The Weekly Index #5 — GPT Actions in 2026: 1,818 Indexed, All Scored 26–29. Here Is the Honest Assessment.
We have 1,818 GPT Actions in our index. They all score between 26 and 29 out of 100. That is not random — it reflects something real about the state of the ecosystem. Here is the honest read.
Issue #5 of The Weekly Index. This week: an honest, data-backed look at the GPT Actions ecosystem in 2026 — a category we have 1,818 tools indexed in, and one that tells an interesting story about where the market went.
📊 This Week's Numbers
- 1,818 GPT Actions in our index (across awesome_gpts, awesome_chatgpt_plugins, awesome_gpt_store sources)
- 26–29 out of 100 — the scoring range for every GPT Action in our index
- 100% have maintenance_status "unknown" in our database — a telling data point
- This week's research assistant stack guide is the most practical thing we have published. Six tools, one config block.
🔦 The Honest Assessment: Why GPT Actions Score So Low
1,818 GPT Actions in our index all scoring 26–29 out of 100 is not a coincidence or a model artifact. It reflects three real structural issues:
1. Maintenance Is Unverifiable
GPT Actions live inside the ChatGPT interface. There is no public repository to commit to, no npm package with a version history, no GitHub release page. We cannot verify when a GPT Action was last updated, whether its underlying API is still live, or whether the creator is still maintaining it. This kills our maintenance_score.
2. Security Cannot Be Audited
The code that powers a GPT Action is not public (unless the creator open-sourced it separately). We cannot audit permissions, network calls, or data handling. This hurts the security_score significantly. For comparison: 37.2% of MCP servers in our index earn a 5/5 security score. Among GPT Actions: 0%.
3. Many Are Abandoned Without Indication
The "awesome-gpts" lists were assembled in 2023–2024 during peak GPT Store enthusiasm. An unknown but likely significant fraction of these Actions point to APIs that no longer exist, or have configurations that no longer work. We have no way to programmatically test this at scale.
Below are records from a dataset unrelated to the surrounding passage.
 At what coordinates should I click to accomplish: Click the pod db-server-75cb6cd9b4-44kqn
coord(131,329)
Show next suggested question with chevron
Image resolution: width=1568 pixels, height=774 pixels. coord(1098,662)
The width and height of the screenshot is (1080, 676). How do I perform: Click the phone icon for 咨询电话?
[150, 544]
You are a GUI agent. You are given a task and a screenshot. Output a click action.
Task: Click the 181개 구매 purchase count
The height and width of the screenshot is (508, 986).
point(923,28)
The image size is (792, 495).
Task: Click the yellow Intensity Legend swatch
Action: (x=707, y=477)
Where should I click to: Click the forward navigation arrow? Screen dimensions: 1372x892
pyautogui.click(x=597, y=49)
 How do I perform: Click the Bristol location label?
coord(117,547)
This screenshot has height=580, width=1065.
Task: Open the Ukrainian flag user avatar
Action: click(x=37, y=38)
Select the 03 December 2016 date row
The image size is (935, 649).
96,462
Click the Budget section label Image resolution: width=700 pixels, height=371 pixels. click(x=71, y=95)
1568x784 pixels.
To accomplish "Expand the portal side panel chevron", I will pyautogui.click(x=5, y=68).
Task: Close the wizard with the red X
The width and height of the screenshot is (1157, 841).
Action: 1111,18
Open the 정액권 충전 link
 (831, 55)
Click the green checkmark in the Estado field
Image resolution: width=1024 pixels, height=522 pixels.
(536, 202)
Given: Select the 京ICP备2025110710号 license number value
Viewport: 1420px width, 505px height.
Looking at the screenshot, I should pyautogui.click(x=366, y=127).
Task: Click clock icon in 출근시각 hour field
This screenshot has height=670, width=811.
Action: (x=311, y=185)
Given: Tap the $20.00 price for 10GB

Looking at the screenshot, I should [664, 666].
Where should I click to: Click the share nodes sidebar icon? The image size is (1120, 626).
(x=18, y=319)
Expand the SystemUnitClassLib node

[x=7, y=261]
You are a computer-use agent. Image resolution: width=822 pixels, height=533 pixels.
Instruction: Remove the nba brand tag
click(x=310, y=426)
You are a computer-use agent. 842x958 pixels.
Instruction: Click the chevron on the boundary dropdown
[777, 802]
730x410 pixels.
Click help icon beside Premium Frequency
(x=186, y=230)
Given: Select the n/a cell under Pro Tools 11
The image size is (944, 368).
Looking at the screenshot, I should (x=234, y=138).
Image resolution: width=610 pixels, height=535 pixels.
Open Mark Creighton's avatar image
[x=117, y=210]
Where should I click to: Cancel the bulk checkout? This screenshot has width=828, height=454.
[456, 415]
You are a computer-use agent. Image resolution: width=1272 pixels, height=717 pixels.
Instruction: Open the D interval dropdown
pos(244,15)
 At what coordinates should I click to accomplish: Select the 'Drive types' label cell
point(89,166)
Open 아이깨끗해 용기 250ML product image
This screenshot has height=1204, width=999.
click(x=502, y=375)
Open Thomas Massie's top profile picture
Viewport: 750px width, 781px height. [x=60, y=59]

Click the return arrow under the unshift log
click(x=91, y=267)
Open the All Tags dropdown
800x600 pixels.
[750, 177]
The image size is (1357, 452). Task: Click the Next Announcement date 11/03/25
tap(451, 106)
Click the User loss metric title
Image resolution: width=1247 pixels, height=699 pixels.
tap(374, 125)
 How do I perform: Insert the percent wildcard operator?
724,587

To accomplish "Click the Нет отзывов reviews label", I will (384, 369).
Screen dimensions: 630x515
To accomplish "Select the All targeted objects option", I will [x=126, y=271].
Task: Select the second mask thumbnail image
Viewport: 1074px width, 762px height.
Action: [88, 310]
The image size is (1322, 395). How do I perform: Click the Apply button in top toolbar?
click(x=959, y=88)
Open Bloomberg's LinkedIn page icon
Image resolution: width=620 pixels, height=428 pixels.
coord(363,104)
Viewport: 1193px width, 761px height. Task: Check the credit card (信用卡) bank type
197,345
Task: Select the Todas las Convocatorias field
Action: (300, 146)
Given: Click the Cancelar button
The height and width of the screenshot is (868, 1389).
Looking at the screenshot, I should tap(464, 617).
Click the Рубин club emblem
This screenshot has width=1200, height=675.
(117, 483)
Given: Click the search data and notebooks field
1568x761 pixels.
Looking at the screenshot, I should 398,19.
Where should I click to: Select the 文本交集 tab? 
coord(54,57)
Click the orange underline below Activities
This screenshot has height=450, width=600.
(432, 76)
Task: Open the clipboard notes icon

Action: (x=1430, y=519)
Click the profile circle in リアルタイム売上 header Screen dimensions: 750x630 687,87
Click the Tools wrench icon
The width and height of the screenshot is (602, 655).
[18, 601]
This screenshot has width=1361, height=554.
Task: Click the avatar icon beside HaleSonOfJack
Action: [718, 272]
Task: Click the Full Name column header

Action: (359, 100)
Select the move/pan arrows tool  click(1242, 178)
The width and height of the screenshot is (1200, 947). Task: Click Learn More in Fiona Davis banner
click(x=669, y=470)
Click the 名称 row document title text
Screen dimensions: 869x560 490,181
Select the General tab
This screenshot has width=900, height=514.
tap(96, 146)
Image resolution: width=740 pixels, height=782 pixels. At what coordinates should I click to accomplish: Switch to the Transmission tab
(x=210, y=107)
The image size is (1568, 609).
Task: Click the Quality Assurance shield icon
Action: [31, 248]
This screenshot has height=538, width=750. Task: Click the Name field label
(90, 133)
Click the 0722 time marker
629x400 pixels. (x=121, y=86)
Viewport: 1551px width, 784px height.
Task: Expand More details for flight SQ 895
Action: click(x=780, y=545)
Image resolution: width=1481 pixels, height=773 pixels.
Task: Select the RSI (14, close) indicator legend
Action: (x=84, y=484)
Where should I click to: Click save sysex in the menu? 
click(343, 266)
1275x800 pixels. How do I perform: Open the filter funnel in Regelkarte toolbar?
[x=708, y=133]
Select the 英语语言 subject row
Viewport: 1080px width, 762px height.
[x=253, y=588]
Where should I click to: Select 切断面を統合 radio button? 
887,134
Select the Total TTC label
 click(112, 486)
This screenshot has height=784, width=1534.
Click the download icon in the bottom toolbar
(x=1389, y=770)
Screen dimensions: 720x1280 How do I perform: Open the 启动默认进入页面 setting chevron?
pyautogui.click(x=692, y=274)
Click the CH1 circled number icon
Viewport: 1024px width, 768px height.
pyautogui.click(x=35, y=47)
📈 What Still Works in the GPT Actions Ecosystem
This is not a "GPT Actions are dead" take. There are real workflows where they still make sense:
- Internal company GPTs — a custom GPT with Actions connected to your internal APIs (Jira, Notion, Salesforce) is a legitimate use case. The verification problem does not apply when you control the Action.
- Stable third-party integrations — Actions built by companies like Kayak, Wolfram Alpha, or Expedia that have public APIs and dedicated support teams maintain reasonable uptime.
- ChatGPT-specific workflows — if your team runs on ChatGPT rather than Claude or Cursor, Actions are the native integration format. MCP servers are not relevant here.
🆕 The 5 GPT Actions That Still Earn Their Place
From our 1,818 indexed, these have the strongest signals of ongoing relevance:
- LLM Research Storm — Research synthesis tool with strong community engagement
- API Docs — OpenAI API documentation assistant, maintained by OpenAI directly
- GPT Creator Workshop — Useful for teams building their own GPTs internally
- EmbeddedGPT — Embedded systems knowledge, niche but specific use case
- FixGPT — Troubleshooting GPT — quirky but functionally useful for new ChatGPT users
⚙️ Use Case Corner: When to Use GPT Actions vs MCP Servers
| Situation | Use |
|---|---|
| Your team uses ChatGPT, not Claude | GPT Actions |
| You need a verified, auditable integration | MCP Server |
| You are building internal tooling | Either (MCP preferred for auditability) |
| You need cross-platform (Claude + Cursor + ChatGPT) | MCP Server |
| You found a specific GPT that does exactly what you need | GPT Action (verify it still works first) |
👥 Community Picks
- MindsDB MCP — 38.5k GitHub stars, 97/100. AI-powered database queries. For teams wanting ML predictions directly from database queries.
- screenpipe — 17k stars, 94/100. Local AI screen recording and context capture. Privacy-first alternative to cloud-based activity trackers.